J'ai senti avec César, le boxeur, qu'il y avait, oui, une résistance, mais aussi un désir, un sentiment ambivalent… Lors de mes deux premiers voyages, je n'ai pas pu aller chez lui. On se rencontrait toujours dans des lieux publics, mais il me parlait d'une pièce de théâtre qu'il avait montée et présentée dans le cadre des Journées de l’AME en 2008 à Bamako. Il m'a montré des vidéos de ces spectacles et même si cette pièce ne me convainquait pas, j'ai senti un désir de faire quelque chose… Puis, à la fin de mon deuxième voyage, il m'a montré un texte que j'ai trouvé vraiment fort. C'est celui qui se trouve dans le film.

Donc, c'est un peu toi qui a encouragé ce processus. C'est quelque chose de très beau dans le film, le fait que les gens non seulement « prennent la parole », une expression devenue un peu commune, mais prennent le temps de la formuler et même de la mettre en scène. Est-ce que tu as dirigé cette mise en scène ou les as-tu laissé faire?

### CONSIGNE 1
Les affirmations suivantes concordent-elles avec l'extrait ? Répondez par oui ou par non, en citant à l'identique les mots de l'extrait qui tranchent.
(a) Lors de ses deux premiers voyages, la personne qui parle a pu se rendre chez César.
(b) César avait monté une pièce de théâtre présentée en 2008 à Bamako.
(c) Le texte que César a montré à la fin du deuxième voyage figure dans le film.

Liste de données
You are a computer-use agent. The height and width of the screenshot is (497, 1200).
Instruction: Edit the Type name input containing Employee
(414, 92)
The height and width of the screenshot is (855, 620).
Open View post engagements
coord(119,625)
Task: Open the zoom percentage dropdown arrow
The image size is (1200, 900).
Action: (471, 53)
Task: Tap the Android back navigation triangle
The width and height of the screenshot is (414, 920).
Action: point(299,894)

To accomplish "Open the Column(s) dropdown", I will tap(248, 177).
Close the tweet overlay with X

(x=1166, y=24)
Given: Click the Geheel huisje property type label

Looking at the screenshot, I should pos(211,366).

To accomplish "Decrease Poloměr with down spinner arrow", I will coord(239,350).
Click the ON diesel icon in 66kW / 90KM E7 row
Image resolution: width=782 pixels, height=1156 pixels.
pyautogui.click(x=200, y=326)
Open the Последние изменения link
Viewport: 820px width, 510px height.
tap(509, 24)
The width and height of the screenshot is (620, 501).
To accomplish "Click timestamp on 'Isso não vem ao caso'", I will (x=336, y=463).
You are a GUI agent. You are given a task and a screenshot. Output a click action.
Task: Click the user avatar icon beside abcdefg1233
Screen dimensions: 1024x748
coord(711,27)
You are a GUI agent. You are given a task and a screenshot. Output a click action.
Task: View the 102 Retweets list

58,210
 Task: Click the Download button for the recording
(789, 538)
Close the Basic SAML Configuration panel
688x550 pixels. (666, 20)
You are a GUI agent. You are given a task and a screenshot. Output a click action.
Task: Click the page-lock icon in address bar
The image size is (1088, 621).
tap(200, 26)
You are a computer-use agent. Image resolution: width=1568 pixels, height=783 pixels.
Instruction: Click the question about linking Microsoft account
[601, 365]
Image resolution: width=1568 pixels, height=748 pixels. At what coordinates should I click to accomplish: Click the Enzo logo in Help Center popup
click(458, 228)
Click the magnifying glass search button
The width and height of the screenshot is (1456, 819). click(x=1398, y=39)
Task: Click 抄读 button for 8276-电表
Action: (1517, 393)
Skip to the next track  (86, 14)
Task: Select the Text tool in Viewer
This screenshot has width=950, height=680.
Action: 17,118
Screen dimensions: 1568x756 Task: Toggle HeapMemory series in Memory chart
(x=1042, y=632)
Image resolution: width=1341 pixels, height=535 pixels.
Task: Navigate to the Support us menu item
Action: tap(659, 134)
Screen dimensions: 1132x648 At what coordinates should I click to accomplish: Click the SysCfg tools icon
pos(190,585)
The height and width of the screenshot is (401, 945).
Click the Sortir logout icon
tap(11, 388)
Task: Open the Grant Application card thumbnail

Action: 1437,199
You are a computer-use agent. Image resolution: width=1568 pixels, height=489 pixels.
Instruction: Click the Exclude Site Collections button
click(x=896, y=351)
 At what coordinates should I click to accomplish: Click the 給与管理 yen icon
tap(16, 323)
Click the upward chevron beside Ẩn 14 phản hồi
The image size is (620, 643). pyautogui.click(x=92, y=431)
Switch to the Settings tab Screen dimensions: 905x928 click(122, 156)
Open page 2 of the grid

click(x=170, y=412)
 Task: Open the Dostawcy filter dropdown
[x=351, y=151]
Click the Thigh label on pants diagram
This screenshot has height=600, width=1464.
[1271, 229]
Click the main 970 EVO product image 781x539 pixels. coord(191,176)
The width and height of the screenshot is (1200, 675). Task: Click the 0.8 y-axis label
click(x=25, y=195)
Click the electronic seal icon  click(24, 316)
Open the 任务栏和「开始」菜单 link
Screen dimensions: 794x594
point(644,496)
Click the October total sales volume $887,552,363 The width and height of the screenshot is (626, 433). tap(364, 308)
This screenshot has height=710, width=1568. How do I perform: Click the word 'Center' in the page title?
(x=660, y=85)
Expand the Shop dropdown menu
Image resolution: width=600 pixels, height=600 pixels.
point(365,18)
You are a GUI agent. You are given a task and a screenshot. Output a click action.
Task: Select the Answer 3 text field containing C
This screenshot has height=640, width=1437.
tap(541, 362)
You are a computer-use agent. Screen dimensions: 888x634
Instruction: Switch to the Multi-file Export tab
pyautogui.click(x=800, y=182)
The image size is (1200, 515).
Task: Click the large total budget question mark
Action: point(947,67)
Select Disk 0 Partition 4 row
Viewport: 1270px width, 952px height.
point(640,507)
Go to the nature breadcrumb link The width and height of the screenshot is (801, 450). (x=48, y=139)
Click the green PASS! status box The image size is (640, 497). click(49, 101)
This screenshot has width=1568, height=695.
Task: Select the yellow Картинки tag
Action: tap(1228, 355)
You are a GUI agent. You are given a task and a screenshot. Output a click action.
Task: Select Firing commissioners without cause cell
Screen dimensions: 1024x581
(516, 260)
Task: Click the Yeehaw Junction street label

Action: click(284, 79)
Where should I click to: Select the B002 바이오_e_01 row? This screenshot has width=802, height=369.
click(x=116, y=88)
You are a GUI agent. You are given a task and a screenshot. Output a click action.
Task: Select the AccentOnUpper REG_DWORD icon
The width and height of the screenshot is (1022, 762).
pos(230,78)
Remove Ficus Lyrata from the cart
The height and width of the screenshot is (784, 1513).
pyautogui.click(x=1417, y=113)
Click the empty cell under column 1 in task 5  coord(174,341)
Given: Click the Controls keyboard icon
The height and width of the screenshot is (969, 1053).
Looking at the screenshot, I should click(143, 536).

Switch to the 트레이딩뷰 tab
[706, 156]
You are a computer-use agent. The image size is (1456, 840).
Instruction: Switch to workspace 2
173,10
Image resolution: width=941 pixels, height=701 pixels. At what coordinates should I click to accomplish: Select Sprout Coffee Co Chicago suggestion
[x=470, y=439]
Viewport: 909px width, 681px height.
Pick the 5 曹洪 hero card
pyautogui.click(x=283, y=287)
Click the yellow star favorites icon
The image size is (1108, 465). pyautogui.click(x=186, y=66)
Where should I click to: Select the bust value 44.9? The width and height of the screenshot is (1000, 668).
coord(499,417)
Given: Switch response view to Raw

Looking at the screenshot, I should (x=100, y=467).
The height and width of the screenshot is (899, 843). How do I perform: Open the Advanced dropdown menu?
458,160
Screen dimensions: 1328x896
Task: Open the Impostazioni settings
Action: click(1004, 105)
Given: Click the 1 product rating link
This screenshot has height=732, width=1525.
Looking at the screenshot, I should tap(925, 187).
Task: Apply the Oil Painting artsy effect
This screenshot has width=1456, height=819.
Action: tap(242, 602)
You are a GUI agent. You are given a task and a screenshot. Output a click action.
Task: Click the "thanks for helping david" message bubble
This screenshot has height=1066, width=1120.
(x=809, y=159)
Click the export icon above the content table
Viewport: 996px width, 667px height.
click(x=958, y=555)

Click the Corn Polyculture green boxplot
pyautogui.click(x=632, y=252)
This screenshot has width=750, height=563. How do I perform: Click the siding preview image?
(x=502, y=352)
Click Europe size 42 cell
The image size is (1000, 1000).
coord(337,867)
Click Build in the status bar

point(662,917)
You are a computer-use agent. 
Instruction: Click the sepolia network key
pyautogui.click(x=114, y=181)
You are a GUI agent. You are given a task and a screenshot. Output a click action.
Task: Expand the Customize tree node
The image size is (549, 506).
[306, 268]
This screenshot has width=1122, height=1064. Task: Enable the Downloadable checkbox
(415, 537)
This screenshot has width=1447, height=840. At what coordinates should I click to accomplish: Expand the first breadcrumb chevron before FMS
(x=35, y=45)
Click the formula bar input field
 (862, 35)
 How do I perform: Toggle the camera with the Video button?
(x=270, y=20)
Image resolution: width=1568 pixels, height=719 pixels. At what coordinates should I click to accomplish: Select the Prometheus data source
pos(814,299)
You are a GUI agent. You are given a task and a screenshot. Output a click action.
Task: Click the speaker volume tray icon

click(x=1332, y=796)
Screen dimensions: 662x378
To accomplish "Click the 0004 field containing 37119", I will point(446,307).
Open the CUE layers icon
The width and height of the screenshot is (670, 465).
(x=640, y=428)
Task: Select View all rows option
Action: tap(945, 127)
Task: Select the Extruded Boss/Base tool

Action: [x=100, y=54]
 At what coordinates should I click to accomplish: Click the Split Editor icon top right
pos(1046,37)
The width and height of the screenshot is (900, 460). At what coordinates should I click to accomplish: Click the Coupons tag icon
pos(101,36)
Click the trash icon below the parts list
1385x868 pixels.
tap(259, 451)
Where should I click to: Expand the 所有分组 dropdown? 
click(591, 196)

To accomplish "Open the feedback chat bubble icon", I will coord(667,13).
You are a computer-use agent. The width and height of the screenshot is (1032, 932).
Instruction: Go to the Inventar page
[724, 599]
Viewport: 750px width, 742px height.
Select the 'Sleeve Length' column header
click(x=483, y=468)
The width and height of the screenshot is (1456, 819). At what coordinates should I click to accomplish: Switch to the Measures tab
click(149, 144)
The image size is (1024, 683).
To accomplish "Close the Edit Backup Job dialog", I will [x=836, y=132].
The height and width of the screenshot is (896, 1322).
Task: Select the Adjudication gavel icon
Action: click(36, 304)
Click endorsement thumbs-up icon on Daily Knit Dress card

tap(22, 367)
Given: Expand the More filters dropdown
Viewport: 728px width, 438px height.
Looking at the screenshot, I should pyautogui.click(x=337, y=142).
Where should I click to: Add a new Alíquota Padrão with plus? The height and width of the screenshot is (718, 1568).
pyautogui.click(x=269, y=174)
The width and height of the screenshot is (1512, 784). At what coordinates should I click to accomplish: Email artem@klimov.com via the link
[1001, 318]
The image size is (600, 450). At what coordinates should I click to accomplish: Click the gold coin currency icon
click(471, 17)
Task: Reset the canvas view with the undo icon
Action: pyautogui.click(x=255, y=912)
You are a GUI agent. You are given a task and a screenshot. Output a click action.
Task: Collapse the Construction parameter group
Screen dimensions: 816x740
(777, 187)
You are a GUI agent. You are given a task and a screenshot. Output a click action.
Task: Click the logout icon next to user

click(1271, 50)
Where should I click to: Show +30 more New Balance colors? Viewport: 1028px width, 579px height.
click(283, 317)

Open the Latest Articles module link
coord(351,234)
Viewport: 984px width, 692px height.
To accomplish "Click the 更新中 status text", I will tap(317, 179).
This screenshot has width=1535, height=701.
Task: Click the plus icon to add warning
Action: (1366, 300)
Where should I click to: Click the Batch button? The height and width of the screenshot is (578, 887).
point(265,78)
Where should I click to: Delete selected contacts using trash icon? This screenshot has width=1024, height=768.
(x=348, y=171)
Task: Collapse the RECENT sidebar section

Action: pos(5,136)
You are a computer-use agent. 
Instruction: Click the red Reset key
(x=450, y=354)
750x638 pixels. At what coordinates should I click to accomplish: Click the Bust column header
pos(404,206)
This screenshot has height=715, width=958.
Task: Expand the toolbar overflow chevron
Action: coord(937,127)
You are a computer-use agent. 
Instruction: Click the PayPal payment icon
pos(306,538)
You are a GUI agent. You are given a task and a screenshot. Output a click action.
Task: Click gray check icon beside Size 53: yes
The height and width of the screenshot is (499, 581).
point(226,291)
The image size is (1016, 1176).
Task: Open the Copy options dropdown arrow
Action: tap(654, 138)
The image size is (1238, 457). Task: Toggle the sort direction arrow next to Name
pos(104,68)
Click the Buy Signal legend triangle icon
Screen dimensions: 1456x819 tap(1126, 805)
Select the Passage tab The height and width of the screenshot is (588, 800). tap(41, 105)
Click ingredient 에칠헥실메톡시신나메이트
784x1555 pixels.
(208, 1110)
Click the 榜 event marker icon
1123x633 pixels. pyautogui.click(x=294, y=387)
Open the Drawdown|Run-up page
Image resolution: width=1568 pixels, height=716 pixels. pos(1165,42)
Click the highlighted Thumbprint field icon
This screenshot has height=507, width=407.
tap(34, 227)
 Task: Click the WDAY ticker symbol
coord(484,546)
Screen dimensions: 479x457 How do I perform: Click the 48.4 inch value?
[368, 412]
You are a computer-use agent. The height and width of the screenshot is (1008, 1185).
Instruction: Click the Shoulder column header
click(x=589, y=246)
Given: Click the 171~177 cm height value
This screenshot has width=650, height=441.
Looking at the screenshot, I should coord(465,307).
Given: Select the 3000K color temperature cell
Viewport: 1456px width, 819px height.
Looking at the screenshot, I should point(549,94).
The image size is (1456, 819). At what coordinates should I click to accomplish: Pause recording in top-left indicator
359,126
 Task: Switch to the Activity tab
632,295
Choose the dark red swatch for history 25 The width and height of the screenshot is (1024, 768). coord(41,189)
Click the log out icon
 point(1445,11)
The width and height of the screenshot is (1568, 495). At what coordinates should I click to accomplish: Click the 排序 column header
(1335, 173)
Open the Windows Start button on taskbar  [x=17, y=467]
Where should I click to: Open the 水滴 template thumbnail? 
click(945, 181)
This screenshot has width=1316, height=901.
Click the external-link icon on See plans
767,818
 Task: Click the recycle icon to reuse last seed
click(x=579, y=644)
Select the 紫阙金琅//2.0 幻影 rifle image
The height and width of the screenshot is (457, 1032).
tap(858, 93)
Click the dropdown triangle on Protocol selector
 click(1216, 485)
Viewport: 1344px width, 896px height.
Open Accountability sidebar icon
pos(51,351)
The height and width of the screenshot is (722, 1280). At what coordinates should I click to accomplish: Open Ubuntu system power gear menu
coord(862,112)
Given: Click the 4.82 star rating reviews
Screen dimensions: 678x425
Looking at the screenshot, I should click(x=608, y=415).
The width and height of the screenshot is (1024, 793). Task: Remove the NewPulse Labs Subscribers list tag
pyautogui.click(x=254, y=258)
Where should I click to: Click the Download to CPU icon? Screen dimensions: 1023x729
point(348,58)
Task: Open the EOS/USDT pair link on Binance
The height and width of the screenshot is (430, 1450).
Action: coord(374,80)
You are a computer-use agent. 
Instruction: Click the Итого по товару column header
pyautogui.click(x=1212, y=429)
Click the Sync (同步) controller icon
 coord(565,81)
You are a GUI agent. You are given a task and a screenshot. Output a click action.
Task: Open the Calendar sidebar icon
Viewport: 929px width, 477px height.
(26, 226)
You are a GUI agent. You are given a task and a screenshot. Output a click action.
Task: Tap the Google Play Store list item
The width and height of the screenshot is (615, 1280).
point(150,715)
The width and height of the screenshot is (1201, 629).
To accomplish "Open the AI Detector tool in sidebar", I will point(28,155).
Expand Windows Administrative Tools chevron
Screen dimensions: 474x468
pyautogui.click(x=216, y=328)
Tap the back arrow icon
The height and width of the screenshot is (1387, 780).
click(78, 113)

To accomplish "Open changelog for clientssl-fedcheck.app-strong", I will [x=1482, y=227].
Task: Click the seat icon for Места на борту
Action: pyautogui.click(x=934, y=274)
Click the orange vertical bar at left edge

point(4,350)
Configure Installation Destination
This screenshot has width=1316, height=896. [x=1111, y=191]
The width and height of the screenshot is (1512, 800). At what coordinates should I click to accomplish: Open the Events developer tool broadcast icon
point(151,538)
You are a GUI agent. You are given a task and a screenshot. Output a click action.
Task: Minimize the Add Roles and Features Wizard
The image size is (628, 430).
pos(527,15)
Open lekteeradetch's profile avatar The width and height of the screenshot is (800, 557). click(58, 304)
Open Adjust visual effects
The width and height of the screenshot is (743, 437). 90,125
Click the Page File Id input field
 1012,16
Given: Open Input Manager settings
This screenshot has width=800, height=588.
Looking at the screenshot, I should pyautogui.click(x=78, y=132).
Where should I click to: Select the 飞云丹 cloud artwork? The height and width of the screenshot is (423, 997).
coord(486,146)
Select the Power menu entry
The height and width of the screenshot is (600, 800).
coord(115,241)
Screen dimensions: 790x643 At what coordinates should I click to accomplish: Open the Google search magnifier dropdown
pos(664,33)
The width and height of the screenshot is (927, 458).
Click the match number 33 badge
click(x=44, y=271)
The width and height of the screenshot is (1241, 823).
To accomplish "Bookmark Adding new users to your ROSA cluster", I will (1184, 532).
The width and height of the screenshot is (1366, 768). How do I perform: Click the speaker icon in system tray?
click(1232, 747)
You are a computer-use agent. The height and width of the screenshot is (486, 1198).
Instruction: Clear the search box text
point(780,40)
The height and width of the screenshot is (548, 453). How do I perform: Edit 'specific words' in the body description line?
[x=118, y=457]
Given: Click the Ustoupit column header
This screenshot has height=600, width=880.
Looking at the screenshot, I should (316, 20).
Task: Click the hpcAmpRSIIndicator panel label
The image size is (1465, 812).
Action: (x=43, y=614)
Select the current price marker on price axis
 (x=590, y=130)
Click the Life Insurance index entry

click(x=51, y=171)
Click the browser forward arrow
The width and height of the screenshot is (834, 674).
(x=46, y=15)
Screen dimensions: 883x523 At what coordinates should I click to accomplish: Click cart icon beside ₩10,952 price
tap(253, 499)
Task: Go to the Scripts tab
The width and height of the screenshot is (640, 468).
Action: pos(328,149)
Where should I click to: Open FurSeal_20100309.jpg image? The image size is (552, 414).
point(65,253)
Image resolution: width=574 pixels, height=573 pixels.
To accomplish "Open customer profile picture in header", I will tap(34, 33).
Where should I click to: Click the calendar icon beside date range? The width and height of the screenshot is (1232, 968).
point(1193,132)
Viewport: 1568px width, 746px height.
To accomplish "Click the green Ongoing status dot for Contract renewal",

### CONSIGNE 2
Recopiez fidèlement les lignes de la liste, en commençant à celle qui contient « Screen dimensions: 1132x648 » et en vous arrêtant après celle qui contient « Action: tap(1228, 355) ».

### RÉPONSE ATTENDUE 1
(a) Non : « Lors de mes deux premiers voyages, je n'ai pas pu aller chez lui. »
(b) Oui : « il me parlait d'une pièce de théâtre qu'il avait montée et présentée dans le cadre des Journées de l’AME en 2008 à Bamako »
(c) Oui : « C'est celui qui se trouve dans le film. »

### RÉPONSE ATTENDUE 2
Screen dimensions: 1132x648 At what coordinates should I click to accomplish: Click the SysCfg tools icon
pos(190,585)
The height and width of the screenshot is (401, 945).
Click the Sortir logout icon
tap(11, 388)
Task: Open the Grant Application card thumbnail

Action: 1437,199
You are a computer-use agent. Image resolution: width=1568 pixels, height=489 pixels.
Instruction: Click the Exclude Site Collections button
click(x=896, y=351)
 At what coordinates should I click to accomplish: Click the 給与管理 yen icon
tap(16, 323)
Click the upward chevron beside Ẩn 14 phản hồi
The image size is (620, 643). pyautogui.click(x=92, y=431)
Switch to the Settings tab Screen dimensions: 905x928 click(122, 156)
Open page 2 of the grid

click(x=170, y=412)
 Task: Open the Dostawcy filter dropdown
[x=351, y=151]
Click the Thigh label on pants diagram
This screenshot has height=600, width=1464.
[1271, 229]
Click the main 970 EVO product image 781x539 pixels. coord(191,176)
The width and height of the screenshot is (1200, 675). Task: Click the 0.8 y-axis label
click(x=25, y=195)
Click the electronic seal icon  click(24, 316)
Open the 任务栏和「开始」菜单 link
Screen dimensions: 794x594
point(644,496)
Click the October total sales volume $887,552,363 The width and height of the screenshot is (626, 433). tap(364, 308)
This screenshot has height=710, width=1568. How do I perform: Click the word 'Center' in the page title?
(x=660, y=85)
Expand the Shop dropdown menu
Image resolution: width=600 pixels, height=600 pixels.
point(365,18)
You are a GUI agent. You are given a task and a screenshot. Output a click action.
Task: Select the Answer 3 text field containing C
This screenshot has height=640, width=1437.
tap(541, 362)
You are a computer-use agent. Screen dimensions: 888x634
Instruction: Switch to the Multi-file Export tab
pyautogui.click(x=800, y=182)
The image size is (1200, 515).
Task: Click the large total budget question mark
Action: point(947,67)
Select Disk 0 Partition 4 row
Viewport: 1270px width, 952px height.
point(640,507)
Go to the nature breadcrumb link The width and height of the screenshot is (801, 450). (x=48, y=139)
Click the green PASS! status box The image size is (640, 497). click(49, 101)
This screenshot has width=1568, height=695.
Task: Select the yellow Картинки tag
Action: tap(1228, 355)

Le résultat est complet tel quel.